• Document

..............................

Delay after finishing sampling in pm.sample()

I’ve noticed quite a delay after finishing sampling my model with NUTS. Progressbar shows that sampling itself takes about 2-3 minutes and initialization takes under 1 minute, but difference between datetime.now()s inserted right before and after pm.sample() is about 12 minutes.

I’ve taken a look into what’s going on in there using PyCharm’s debugger and profiler. Whenever I pause the debugger the frames windows looks like that (the last calls may differ but it’s always in get_var_name, util.py):

Also the profiler snapshot confirms that it’s the function that is called a lot and that takes much time.

The function which calls get_var_name is this: pymc3.model.Point:

...
return {
        get_var_name(k): np.array(v)
        for k, v in d.items()
        if get_var_name(k) in map(get_var_name, model.vars)
    }

So my question is: maybe it’s worth storing the result of map(get_var_name, model.vars) somewhere in the model instead of evaluating it for every Point (if it’s possible)? And maybe there could be some more improvements to reduce the number of calls?

My Python version is 3.8.5
Packages are installed via pip and their versions are:
arviz==0.11.1
numpy==1.20.1
pymc3==3.11.1
Theano-PyMC==1.1.2
xarray==0.16.2

P.S. I have the profiler snapshot saved and may upload it somewhere if needed.

It seems like it does the trick for me.

..............................

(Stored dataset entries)

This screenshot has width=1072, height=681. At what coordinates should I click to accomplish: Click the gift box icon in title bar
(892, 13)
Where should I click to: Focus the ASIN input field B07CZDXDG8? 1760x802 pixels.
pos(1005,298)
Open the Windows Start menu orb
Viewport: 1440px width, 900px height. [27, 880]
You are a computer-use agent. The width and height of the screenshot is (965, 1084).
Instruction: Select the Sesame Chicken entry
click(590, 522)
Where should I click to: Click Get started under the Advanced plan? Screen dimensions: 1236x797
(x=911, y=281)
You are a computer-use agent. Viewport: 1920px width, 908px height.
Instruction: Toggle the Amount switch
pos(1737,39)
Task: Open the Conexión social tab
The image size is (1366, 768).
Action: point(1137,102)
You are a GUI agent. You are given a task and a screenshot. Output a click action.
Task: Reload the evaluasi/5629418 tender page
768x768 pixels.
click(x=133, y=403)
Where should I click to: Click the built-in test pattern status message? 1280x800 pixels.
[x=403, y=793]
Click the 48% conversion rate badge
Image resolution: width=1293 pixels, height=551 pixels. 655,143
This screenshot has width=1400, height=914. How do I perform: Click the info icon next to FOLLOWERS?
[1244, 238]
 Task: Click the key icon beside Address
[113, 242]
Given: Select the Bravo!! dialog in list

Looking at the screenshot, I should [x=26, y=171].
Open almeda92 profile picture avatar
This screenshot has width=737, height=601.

..............................

• Things to do
A) From the forum post about the delay after pm.sample(), extract the passage that begins at the words "Also the profiler" and ends after the words "in map(get_var_name, model.vars)".
B) Write what comes next in the forum post about the delay after pm.sample(), picking up after its last sentence.

• Outputs
A)
Also the profiler snapshot confirms that it’s the function that is called a lot and that takes much time.

The function which calls get_var_name is this: pymc3.model.Point:

...
return {
        get_var_name(k): np.array(v)
        for k, v in d.items()
        if get_var_name(k) in map(get_var_name, model.vars)

B)
I added one line before calling pm.sample() in my project:

model.tmp_var_names = set(map(get_var_name, model.vars))

and modified pymc3.model.Point like this:

    ...
    if hasattr(model, 'tmp_var_names'):
        return {
            get_var_name(k): np.array(v)
            for k, v in d.items()
            if get_var_name(k) in model.tmp_var_names
        }
    else:
        return {
            get_var_name(k): np.array(v)
            for k, v in d.items()
            if get_var_name(k) in map(get_var_name, model.vars)
        }

Now it takes about 10-30 seconds to exit pm.sample() after the progressbar shows 100%:

This is great! Hopefully the changes in the next PyMC3 version will allow evaluating the pointwise log likelihood in a vectorized manner, but for the current version this looks amazing. Without that I am not sure there is much room to reduce the number of calls as it needs to be evaluated for each draw.

We know that evaluating the pointwise log likelihood can be expensive both in time and memory requirements which is why there is an option to disable that in from_pymc3. They are collected by default because they are needed for model comparison and some model criticism tasks, but you can use idata_kwargs={"log_likelihood": False} in pm.sample to avoid collecting them if you are not planning to do any of them. If you do plan to do such tasks, then your approach looks like a better way to go.

That’s great, thank you! With idata_kwargs={"log_likelihood": False} it exits pm.sample() almost immediately after finishing sampling. That’s what I need for my grid search cv tuning of hyperparams.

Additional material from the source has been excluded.